The Harrison High School is a public high school serving ninth through twelve grade students in Harrison, Arkansas, United States.

The Old Harrison High School was built in 1912 and listed on the National Register of Historic Places in 2007.  It was designed by architects Harry C. Schwebke and R.D. Pollard in Prairie School and International Style architecture. The building served as the high school until 1952 before becoming the junior high through 1987. Soon thereafter, the site continues to serve the community as the Boone County Heritage Museum operated by the Boone County Historical and Railroad Society.

Academics 
Harrison High School provides a comprehensive education for students in grades nine through twelve, which is accredited by AdvancED and the Arkansas Department of Education (ADE). Students are engaged in regular and Advanced Placement (AP) coursework and exams prior to graduation.

Extracurricular activities 
The Harrison High School mascot is the Golden Goblin with blue and gold as its school colors.

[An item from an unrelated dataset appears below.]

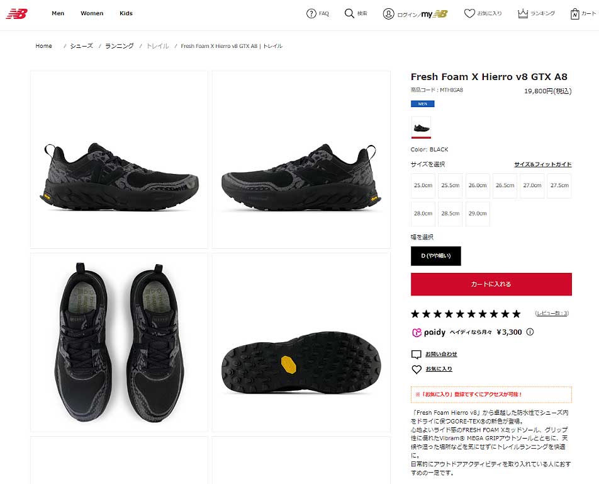Image resolution: width=599 pixels, height=484 pixels.
Task: Select size 27.5cm
Action: point(559,185)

The Harrison Golden Goblins participate in interscholastic activities In the 5A West Conference under the administration of the Arkansas Activities Association.  The Golden Goblins sport teams include baseball, basketball (boys/girls), cheerleading, cross country (boys/girls), debate, football, golf (boys/girls), soccer (boys/girls), softball, speech, tennis (boys/girls), track (boys/girls), and volleyball.

 Cross country: The girls cross country team is one of the state's most successful with nine state championships between 1993 and 2003, including a state record eight consecutive titles (1993–2000).
 Basketball: The girls basketball team captured three consecutive state championships in 2000, 2001, and 2002.
 Baseball: The baseball team won its first state baseball championship in 2008, with head coach Kirk Bock being awarded the District 6 Baseball Coach of the Year by the National High School Baseball Coaches of America.
 Soccer: As of the 2012 season, the boys soccer team is the state's only boys team with six state soccer championships winning 5A classification titles in spring 2002–2006 and 2008. The girls team are 3-time state champions with 5A titles in 2002, 2004 and 2011. Harrison boasts the 2010 NSCAA Arkansas Girls High School Player of the Year award winner.

Notable alumni 
 C.D. Wright - Poet

 F. Sheridan Garrison - Business Leader, founder of Arkansas Freightways, which became American Freightways and then was acquired by FedEx, becoming FedEx Freight. A Harrison native, Garrison followed his time at HHS by becoming an honors graduate of the University of Arkansas College of Business (now called the Sam M. Walton College of Business. 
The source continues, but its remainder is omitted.